In today’s gym, the wildly popular and hyperintense cardio workout has many faces: that guy sprinting full-tilt on the treadmill, the girl whipping ropes into the floor like a child throwing a tantrum. It also encompasses kettlebell swings, kickboxing classes, burpees—and basically anything else that involves short bursts of brutally intense exercise followed by periods of lighter activity or rest.
High-Intensity Interval Training (HIIT) has been the leading movement in cardiovascular exercise for fat loss and conditioning for more than a decade—ranked No. 1, in fact, on the American College of Sports Medicine’s survey of fitness trends for 2014. Fueled by claims of faster fat loss, shorter workouts, and less monotony (along with exclamations such as “It kicked my ass” or “Made me puke”), HIIT has largely supplanted traditional aerobic training—of the just-go-out-and-jog variety—as the preferred conditioning method of gym-goers everywhere. But old fashioned roadwork, the kind that Muhammad Ali and dozens of other champion athletes utilized, isn’t obsolete. In fact, it may actually be the more important style of cardio exercise for anyone looking to be in better, more well-rounded shape.

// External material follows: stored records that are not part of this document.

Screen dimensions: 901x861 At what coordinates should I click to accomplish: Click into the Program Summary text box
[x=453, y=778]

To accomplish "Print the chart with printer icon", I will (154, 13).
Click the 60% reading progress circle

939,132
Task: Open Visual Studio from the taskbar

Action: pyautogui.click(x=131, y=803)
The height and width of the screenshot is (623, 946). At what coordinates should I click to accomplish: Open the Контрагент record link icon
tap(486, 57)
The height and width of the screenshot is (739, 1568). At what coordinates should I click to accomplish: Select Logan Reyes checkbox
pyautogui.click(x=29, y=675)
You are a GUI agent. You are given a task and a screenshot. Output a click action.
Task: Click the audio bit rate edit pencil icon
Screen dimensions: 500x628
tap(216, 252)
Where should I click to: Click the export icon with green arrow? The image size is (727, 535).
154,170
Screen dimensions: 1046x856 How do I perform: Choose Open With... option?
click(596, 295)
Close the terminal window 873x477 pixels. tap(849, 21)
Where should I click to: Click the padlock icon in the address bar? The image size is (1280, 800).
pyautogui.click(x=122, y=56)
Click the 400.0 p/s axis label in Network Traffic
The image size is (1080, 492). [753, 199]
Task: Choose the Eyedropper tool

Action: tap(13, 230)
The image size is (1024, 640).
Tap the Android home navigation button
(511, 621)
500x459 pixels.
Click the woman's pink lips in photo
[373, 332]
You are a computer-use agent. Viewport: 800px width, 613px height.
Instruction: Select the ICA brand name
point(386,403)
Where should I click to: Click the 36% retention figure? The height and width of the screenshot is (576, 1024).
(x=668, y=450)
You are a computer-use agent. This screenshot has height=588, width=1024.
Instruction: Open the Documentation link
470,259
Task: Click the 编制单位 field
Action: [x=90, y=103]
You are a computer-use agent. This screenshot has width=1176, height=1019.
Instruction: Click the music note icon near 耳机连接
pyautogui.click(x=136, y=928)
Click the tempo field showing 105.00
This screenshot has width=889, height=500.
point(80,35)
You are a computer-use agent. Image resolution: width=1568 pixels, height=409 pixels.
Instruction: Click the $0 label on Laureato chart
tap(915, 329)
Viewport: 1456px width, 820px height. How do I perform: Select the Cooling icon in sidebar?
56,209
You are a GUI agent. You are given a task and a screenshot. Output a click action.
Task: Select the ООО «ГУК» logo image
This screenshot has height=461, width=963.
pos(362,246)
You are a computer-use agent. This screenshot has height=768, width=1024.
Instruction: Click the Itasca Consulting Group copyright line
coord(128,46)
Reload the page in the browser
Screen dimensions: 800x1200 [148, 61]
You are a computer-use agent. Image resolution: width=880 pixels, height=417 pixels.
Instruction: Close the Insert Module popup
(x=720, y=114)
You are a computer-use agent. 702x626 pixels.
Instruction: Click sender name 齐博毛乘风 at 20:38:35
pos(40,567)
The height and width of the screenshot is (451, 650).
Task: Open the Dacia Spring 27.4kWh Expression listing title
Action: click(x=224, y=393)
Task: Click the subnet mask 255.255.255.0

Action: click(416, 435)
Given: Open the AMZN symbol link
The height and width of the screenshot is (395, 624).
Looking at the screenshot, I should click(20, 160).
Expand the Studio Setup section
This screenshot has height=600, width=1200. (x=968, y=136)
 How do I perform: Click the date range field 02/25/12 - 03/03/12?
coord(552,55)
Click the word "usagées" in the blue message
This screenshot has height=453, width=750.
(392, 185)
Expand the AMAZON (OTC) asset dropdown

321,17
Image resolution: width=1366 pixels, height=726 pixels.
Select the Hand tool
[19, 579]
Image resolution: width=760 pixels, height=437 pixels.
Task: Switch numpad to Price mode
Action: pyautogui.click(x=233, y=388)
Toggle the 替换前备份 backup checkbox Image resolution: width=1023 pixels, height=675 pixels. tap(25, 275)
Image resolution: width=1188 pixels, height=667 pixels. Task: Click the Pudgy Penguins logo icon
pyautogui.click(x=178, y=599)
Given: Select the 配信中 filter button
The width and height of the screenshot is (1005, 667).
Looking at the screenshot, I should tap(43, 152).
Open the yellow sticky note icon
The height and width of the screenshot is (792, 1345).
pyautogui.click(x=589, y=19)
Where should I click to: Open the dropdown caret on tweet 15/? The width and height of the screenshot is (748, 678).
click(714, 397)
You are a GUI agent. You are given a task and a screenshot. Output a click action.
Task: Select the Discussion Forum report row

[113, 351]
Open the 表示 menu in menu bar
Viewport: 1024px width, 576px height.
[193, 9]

“The biggest reason aerobic training has fallen out of favor in the fitness industry is the flashy headlines,” says Joel Jamieson, author of Ultimate MMA Conditioning (available at 8weeksout .com) and strength coach to MMA fighters, pro football players, and other athletes. “We like the idea of being able to lose weight in four minutes versus 40 minutes, but it’s not the right approach.” He points out that the research HIIT enthusiasts frequently cite for support is often very short-term and flawed.
In 1996, a study was published that has perhaps done more to buoy the current HIIT movement than any other. Japanese researchers, led by Izumi Tabata, published the now-famous Tabata study, which showed that well-trained young men improved anaerobic endurance more in six weeks with interval training than a control group did by performing aerobic exercise. The experimental group performed intervals for only four minutes at a blistering intensity—20 seconds on, 10 seconds off. Because of the remarkably short workout time, the study has been hailed as proof that HIIT is vastly more efficient than aerobic training. However, the findings have since been greatly exaggerated to suit the HIIT agenda, and experts argue that the study simply doesn’t apply to the regular gym-goer.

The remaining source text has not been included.